Problem statement:
Pick out each line in the data below that contains the word "color", and copy those lines.

[Click-target data]

==============================

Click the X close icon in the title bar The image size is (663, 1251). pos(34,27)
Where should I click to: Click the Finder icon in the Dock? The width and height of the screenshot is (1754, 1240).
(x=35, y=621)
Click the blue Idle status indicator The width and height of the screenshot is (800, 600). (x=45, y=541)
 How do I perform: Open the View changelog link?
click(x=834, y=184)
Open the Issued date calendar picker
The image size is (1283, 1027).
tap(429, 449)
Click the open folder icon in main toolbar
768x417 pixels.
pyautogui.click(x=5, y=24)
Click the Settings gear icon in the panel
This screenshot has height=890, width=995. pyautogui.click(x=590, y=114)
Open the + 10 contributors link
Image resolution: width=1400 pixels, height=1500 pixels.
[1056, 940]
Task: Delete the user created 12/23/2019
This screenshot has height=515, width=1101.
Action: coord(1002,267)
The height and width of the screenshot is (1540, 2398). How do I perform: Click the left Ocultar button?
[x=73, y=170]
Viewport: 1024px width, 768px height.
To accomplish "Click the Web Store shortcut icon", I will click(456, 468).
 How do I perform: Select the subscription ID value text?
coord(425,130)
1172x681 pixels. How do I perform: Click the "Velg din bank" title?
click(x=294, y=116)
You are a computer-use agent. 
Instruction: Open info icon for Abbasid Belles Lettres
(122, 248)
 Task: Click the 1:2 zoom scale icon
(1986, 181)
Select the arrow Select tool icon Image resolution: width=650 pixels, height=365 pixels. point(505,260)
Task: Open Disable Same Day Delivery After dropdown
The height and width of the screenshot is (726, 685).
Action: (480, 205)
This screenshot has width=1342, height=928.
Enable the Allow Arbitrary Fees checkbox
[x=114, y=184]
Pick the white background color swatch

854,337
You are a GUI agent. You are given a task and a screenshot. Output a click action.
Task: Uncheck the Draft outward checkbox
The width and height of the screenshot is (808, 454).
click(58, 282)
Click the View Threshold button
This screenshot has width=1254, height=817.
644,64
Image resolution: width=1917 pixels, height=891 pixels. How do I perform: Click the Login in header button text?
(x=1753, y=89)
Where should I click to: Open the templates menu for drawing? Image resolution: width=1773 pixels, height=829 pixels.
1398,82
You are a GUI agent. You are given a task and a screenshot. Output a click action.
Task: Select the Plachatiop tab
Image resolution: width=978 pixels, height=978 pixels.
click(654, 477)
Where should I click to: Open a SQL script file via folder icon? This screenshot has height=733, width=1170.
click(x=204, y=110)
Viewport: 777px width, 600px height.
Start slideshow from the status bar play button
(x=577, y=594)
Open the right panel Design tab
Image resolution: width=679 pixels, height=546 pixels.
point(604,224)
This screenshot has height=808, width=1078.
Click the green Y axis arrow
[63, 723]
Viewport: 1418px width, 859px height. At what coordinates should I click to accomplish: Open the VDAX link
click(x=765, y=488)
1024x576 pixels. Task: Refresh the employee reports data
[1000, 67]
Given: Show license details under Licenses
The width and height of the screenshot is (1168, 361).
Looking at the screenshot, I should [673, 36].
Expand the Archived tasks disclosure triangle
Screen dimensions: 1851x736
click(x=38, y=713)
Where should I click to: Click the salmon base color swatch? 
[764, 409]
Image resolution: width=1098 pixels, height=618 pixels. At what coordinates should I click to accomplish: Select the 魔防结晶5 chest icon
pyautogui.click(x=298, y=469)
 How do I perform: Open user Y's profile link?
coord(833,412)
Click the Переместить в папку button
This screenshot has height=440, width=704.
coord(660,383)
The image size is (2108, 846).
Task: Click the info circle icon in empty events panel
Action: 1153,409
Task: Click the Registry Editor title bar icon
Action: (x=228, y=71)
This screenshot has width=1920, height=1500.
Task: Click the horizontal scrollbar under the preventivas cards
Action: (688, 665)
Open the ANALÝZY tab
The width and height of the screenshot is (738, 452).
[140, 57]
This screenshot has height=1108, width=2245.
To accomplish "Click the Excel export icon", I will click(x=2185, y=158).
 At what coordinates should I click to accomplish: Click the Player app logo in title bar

==============================

Exercise answer:
Pick the white background color swatch
Where should I click to: Click the salmon base color swatch? 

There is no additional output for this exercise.